Leave the pictures out and reproduce, exactly, the lines from the one with "You are a computer-use" through the end of the entries below.

....................

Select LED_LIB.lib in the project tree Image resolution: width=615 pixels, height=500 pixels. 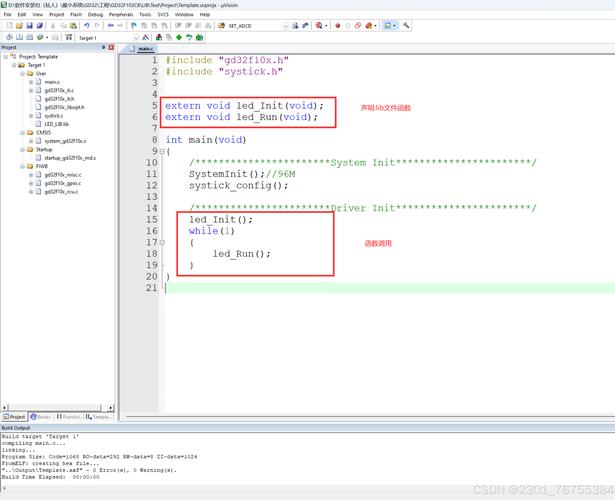56,124
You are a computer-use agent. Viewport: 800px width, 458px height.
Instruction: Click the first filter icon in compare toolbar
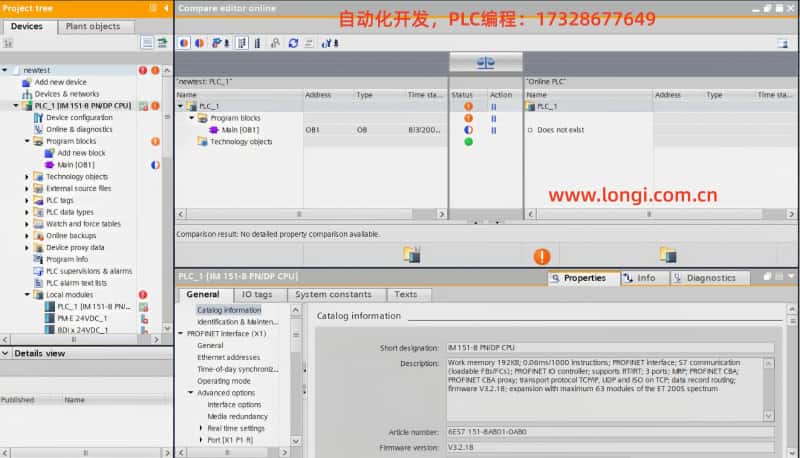(184, 43)
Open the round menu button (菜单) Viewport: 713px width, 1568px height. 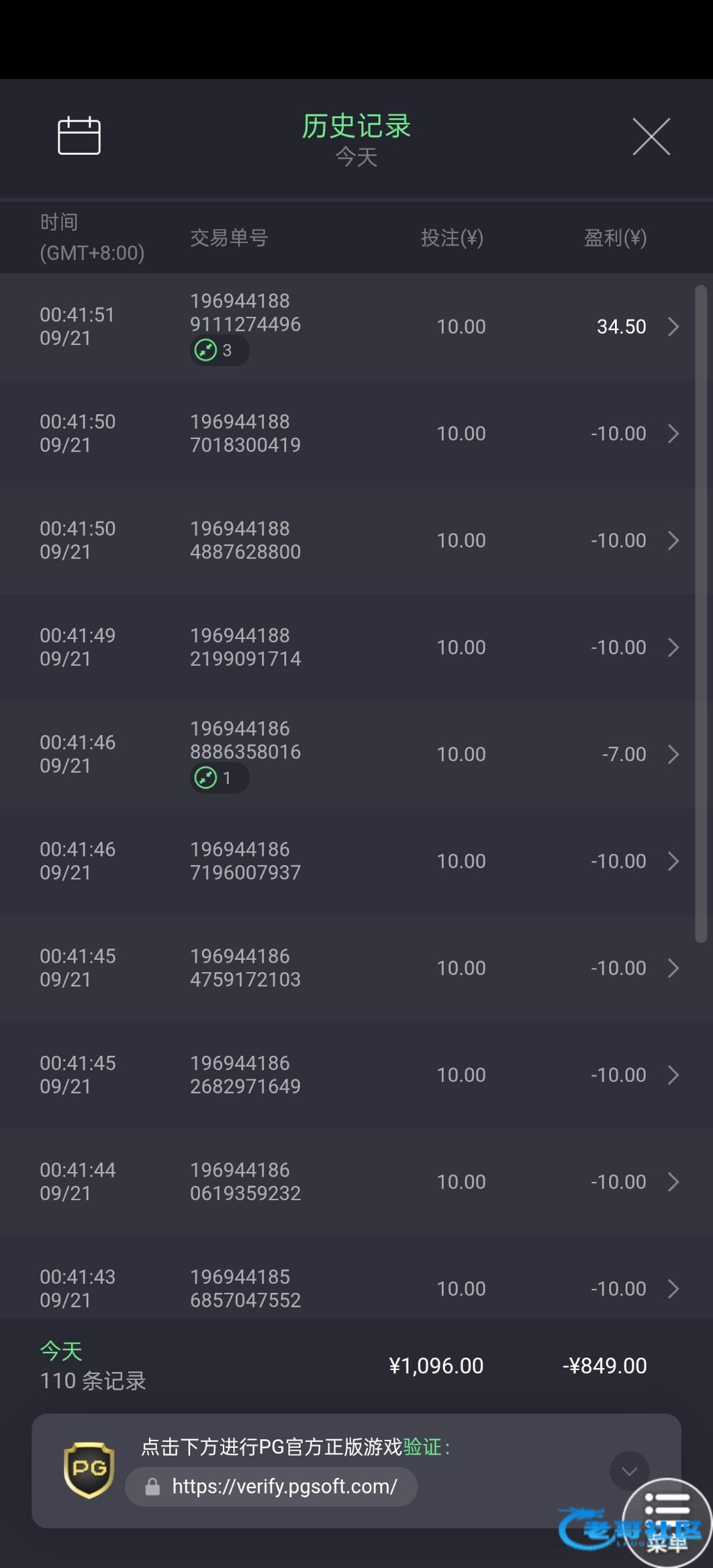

....................

- SOLUTION
You are a computer-use agent. Viewport: 800px width, 458px height.
Instruction: Click the first filter icon in compare toolbar
(184, 43)
Open the round menu button (菜单) Viewport: 713px width, 1568px height. 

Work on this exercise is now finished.